Each sub-objective must be self-contained: navigates to its own URL, authenticates independently, asserts its own outcomes. No sub-objective depends on another having run first.
kane-cli run "Go to <url> and <sub-objective>" --agent --headless --timeout 120
run_end, returns: status, steps, duration, summary, session pathRun this kane-cli browser test and report results:
kane-cli run "Go to <url> and <objective>" --agent --headless --timeout 120
After the command completes:
1. Capture the exit code
2. Parse the run_end NDJSON event from stdout
3. If failed, read the failing step's screenshot from run_dir
4. Return: {status, steps, duration, summary, session_dir, failure_step, screenshot_path}
## 🧪 Test Suite: <suite name>
| # | Test | Status | Steps | Time | What happened |
|---|------|--------|-------|------|---------|
| 1 | Login + dashboard | ✅ | 5 | 12s | Welcome banner visible |
| 2 | Product search | ✅ | 7 | 18s | 3 results for 'shoes' |
| 3 | Checkout flow | ❌ | 9 | 25s | Payment form did not load |
| 4 | Admin CSV export | ✅ | 6 | 15s | CSV downloaded (42 rows) |
### 📊 Overall
- **Pass rate:** 3/4 (75%)
- **Total steps:** 27 · **Total time:** 1m10s
### ❌ Failures
**#3 Checkout flow** — Payment form did not load after clicking "Credit Card".

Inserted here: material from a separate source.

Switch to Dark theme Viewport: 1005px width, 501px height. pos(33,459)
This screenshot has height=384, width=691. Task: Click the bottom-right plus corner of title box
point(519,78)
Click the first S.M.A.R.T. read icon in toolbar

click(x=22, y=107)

📸 [screenshot of the failure shown inline]
Status icons: ✅ passed · ❌ failed · ⚠️ stuck/timeout
Do not show raw file paths (like ~/.testmuai/kaneai/sessions/...) in the summary. Instead, read the screenshot and show it inline, or offer to inspect logs only if the user asks.
kane-cli config show # Show all current settings
kane-cli config set-window <W>x<H> # Browser window size (e.g. 1920x1080)
kane-cli config chrome-profile <path> # Chrome profile path (or interactive picker in TTY)
kane-cli config project <project-id> # TMS project ID (or interactive picker in TTY)
kane-cli config folder <folder-id> # TMS folder ID (or interactive picker in TTY)
Submit feedback on a completed test run:
kane-cli feedback --test-id <id> --feedback-type <positive|negative> --details "..."
~/.testmuai/kaneai/
├── tui-config.json # Persistent CLI settings
├── config.json # Shared auth configuration
├── global-memory.md # Global agent context
├── chrome-profile/ # Default Chrome user profile
├── profiles/ # Stored credentials
│ └── {profile}/{env}/
│ └── credentials
├── sessions/ # Session history
│ └── {session-id}/
│ ├── session.json # Metadata, run list, upload status
│ ├── tui.log # Session event log
│ ├── runs/{n}/
│ │ └── run-test/
│ │ └── actions.ndjson # Step-by-step record of agent actions
│ └── code-export/ # (when --code-export) generated code files
└── variables/ # Global variable files
└── *.json
# Project-local overrides (in cwd):
.testmuai/
├── context.md # Project-specific agent context
└── variables/
└── *.json # Project-specific variables
kane-cli auto-launches Chrome with CDP (DevTools Protocol) on ports 9222–9230. Chrome runs as a detached process and outlives the CLI.
--headless — runs Chrome in headless mode (no visible window)--cdp-endpoint <url> — connect to an already-running Chrome instance--ws-endpoint <url> — connect to a remote browser (LambdaTest grid)If Chrome fails to launch, ensure Google Chrome is installed and no other process is using CDP ports 9222–9230.